• [Problem to solve]: Copy the data exactly as it appears, and do not include any pictures.

Dataset entries
-----

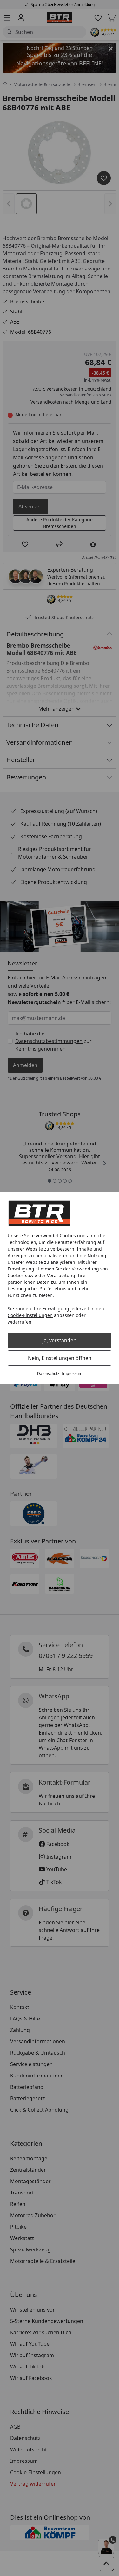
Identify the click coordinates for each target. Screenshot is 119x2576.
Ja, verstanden (59, 1340)
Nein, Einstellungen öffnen (59, 1358)
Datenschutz (48, 1373)
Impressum (72, 1373)
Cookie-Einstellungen (30, 1315)
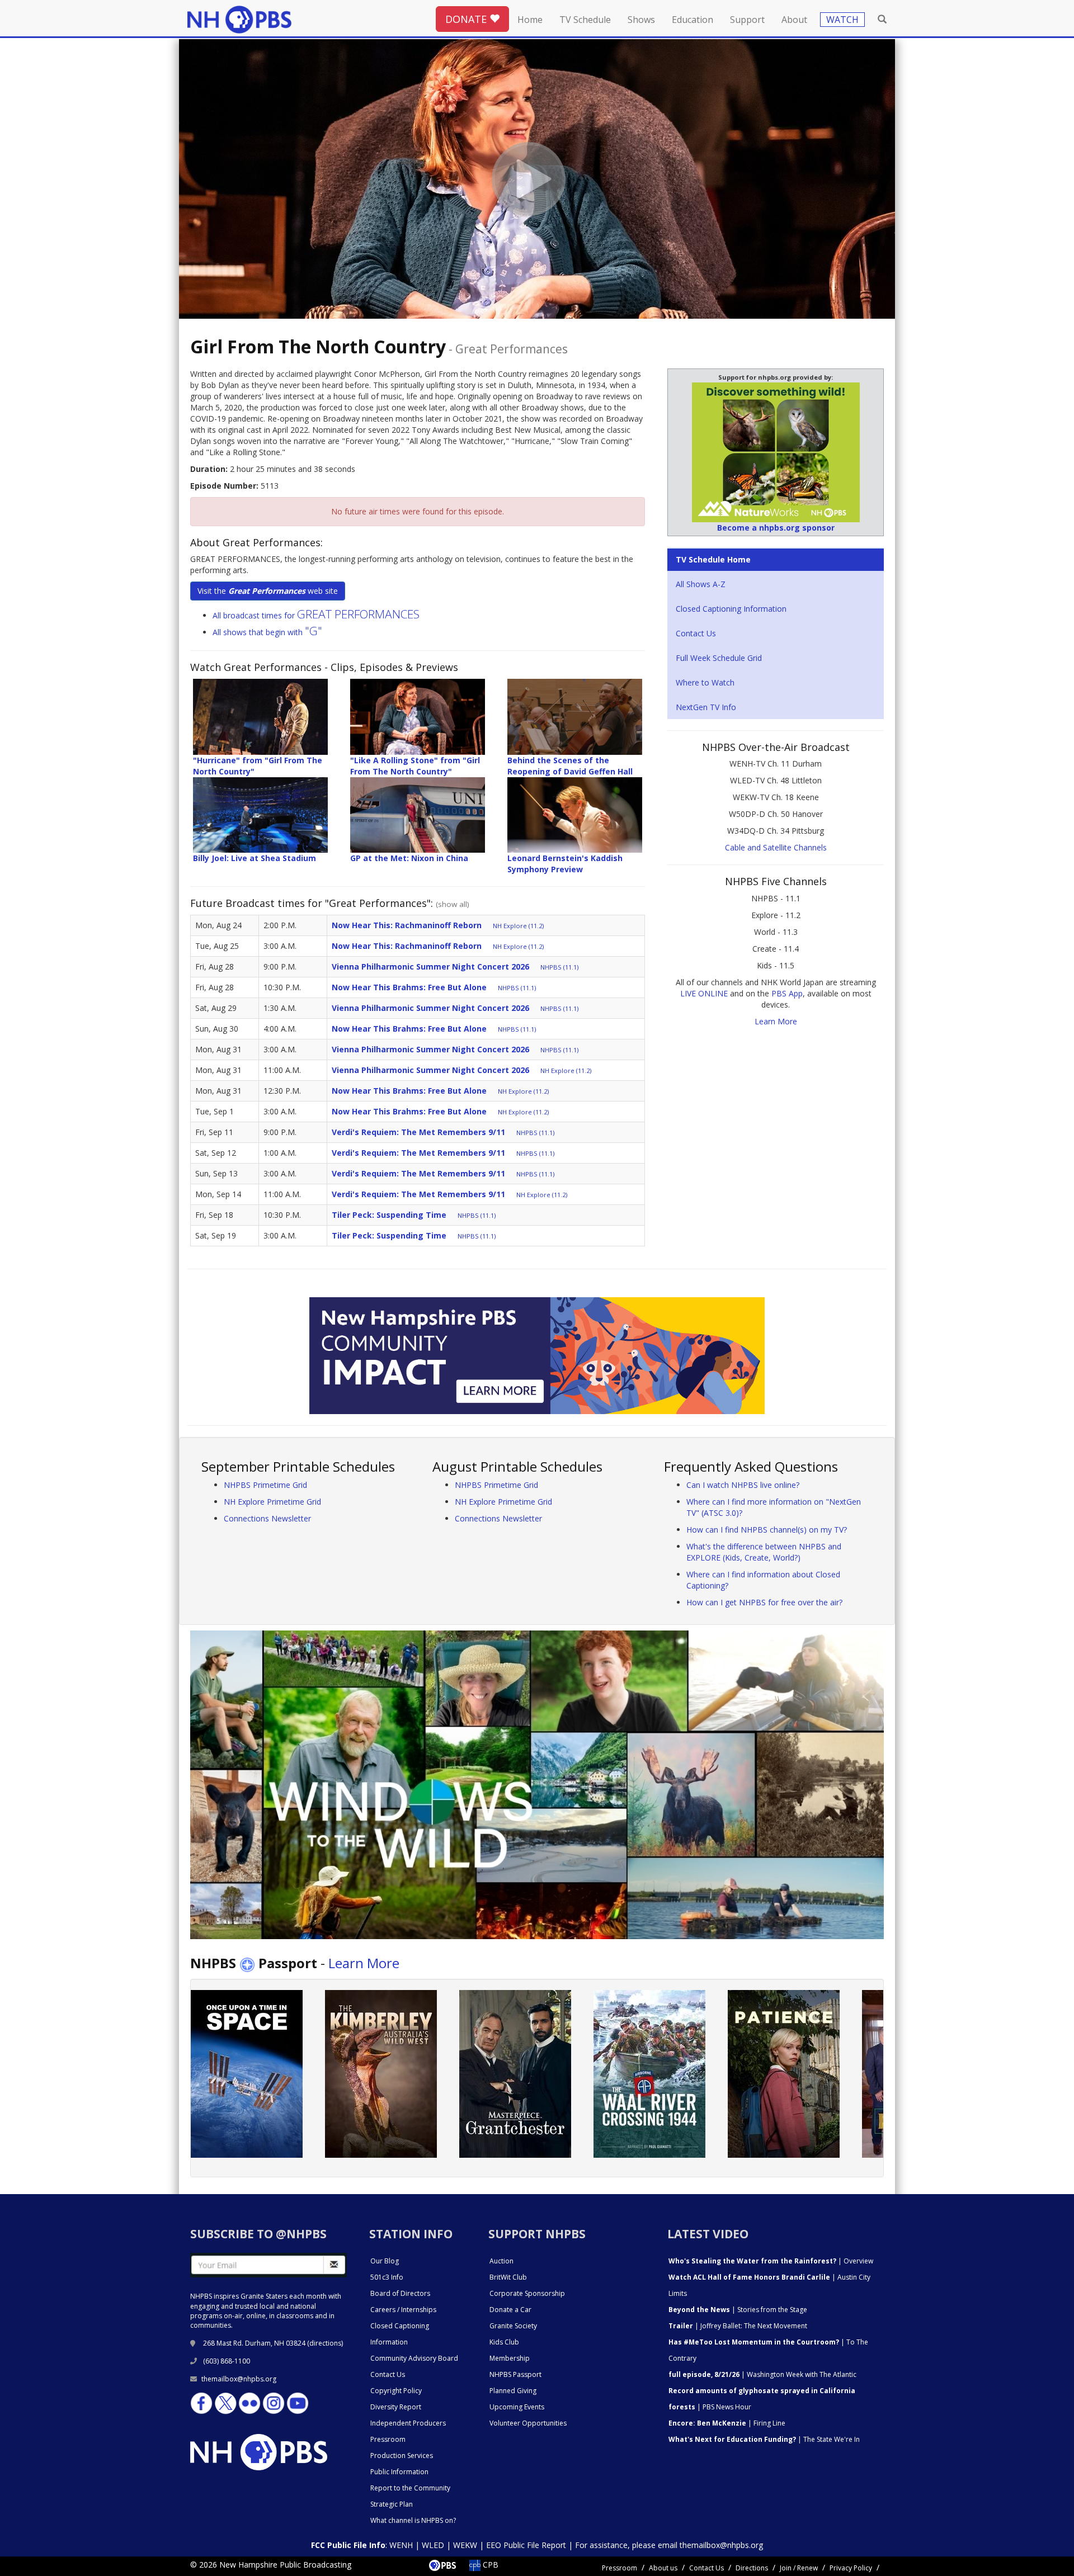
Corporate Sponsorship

-----

• [Task result]:
Identify the click coordinates for each target. Screenshot is 119x2576.
Ja, verstanden (59, 1340)
Nein, Einstellungen öffnen (59, 1358)
Datenschutz (48, 1373)
Impressum (72, 1373)
Cookie-Einstellungen (30, 1315)
Corporate Sponsorship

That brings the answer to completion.